(Stored items)
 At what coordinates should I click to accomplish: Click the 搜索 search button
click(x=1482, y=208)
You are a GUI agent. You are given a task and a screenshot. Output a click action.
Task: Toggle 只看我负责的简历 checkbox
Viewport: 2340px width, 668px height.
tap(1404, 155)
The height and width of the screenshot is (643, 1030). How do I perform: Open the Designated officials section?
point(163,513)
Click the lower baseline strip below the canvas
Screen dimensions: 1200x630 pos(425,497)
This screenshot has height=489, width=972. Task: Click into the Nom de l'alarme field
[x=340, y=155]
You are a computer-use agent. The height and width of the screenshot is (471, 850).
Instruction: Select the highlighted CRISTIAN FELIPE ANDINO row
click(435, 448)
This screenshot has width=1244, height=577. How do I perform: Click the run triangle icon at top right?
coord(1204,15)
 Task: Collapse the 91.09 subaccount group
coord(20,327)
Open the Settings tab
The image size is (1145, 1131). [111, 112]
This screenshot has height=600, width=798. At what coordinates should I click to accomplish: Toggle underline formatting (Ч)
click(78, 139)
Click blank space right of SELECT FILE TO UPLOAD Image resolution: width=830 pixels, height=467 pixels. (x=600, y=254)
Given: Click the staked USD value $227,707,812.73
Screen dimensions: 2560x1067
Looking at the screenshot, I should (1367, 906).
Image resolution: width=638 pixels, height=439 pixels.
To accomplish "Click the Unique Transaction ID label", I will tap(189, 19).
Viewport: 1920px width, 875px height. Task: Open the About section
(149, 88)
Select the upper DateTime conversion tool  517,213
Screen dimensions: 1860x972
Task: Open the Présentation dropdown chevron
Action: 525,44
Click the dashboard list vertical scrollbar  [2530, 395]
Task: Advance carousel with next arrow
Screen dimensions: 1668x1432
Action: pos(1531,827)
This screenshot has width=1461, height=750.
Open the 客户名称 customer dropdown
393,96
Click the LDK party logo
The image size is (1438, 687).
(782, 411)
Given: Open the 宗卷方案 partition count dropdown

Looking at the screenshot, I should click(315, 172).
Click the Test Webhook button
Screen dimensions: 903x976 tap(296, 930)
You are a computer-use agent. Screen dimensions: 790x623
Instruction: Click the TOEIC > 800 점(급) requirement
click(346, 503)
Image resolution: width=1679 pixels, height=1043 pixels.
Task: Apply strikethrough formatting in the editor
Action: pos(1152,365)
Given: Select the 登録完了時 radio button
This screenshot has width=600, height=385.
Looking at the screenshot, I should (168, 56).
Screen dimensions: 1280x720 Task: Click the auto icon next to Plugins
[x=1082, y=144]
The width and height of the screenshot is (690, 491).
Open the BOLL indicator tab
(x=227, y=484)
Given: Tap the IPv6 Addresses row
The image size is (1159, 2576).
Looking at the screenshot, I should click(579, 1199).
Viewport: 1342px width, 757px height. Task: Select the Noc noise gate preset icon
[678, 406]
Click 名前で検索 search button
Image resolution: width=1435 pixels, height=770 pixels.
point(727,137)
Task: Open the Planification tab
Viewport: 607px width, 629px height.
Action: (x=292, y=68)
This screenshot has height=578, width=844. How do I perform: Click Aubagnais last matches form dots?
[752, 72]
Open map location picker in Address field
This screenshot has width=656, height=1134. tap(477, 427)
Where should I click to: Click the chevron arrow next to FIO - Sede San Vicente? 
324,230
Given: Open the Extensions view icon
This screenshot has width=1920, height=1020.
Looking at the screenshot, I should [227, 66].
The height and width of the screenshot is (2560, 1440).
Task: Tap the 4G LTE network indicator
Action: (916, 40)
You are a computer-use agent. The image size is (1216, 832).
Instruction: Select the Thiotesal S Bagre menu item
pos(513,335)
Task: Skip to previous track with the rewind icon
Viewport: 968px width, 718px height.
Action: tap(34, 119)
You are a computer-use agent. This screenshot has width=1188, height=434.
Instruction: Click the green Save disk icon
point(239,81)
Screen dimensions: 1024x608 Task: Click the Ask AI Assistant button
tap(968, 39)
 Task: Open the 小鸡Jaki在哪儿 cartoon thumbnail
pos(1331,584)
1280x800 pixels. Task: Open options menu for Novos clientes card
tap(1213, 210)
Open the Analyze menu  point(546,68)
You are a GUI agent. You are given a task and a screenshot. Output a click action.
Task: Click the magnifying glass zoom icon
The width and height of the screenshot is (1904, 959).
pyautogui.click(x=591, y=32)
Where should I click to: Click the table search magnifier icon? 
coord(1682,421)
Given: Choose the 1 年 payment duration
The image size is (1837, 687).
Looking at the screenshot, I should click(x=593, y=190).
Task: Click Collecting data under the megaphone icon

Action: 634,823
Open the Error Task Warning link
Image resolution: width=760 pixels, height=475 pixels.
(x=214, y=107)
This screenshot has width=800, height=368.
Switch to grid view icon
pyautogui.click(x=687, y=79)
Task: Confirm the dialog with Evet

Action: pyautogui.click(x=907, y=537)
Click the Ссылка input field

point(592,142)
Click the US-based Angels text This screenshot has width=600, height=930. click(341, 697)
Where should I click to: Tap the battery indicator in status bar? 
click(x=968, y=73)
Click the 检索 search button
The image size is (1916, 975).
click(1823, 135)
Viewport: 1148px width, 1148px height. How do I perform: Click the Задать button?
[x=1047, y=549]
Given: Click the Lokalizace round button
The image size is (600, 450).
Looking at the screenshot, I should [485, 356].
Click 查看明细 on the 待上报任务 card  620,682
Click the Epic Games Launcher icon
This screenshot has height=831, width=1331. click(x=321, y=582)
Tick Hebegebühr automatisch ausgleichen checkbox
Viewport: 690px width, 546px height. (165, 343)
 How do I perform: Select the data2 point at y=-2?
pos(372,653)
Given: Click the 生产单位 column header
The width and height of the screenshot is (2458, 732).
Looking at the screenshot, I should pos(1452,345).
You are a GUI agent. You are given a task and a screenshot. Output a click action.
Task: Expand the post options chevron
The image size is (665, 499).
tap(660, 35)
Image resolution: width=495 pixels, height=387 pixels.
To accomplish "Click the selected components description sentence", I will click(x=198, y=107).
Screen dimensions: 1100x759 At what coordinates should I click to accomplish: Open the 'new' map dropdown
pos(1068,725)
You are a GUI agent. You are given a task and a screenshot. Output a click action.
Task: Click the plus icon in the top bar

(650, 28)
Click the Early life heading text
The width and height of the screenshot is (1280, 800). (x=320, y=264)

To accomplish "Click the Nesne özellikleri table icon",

(EXERCISE REQUIREMENTS): In the entries above, find the line containing "Viewport: 1148px width, 1148px". Set down that line and every line after it through the last one, exactly and alone.

(OUTPUT OF THE TASK):
Viewport: 1148px width, 1148px height. How do I perform: Click the Задать button?
[x=1047, y=549]
Given: Click the Lokalizace round button
The image size is (600, 450).
Looking at the screenshot, I should [485, 356].
Click 查看明细 on the 待上报任务 card  620,682
Click the Epic Games Launcher icon
This screenshot has height=831, width=1331. click(x=321, y=582)
Tick Hebegebühr automatisch ausgleichen checkbox
Viewport: 690px width, 546px height. (165, 343)
 How do I perform: Select the data2 point at y=-2?
pos(372,653)
Given: Click the 生产单位 column header
The width and height of the screenshot is (2458, 732).
Looking at the screenshot, I should pos(1452,345).
You are a GUI agent. You are given a task and a screenshot. Output a click action.
Task: Expand the post options chevron
The image size is (665, 499).
tap(660, 35)
Image resolution: width=495 pixels, height=387 pixels.
To accomplish "Click the selected components description sentence", I will click(x=198, y=107).
Screen dimensions: 1100x759 At what coordinates should I click to accomplish: Open the 'new' map dropdown
pos(1068,725)
You are a GUI agent. You are given a task and a screenshot. Output a click action.
Task: Click the plus icon in the top bar

(650, 28)
Click the Early life heading text
The width and height of the screenshot is (1280, 800). (x=320, y=264)

To accomplish "Click the Nesne özellikleri table icon",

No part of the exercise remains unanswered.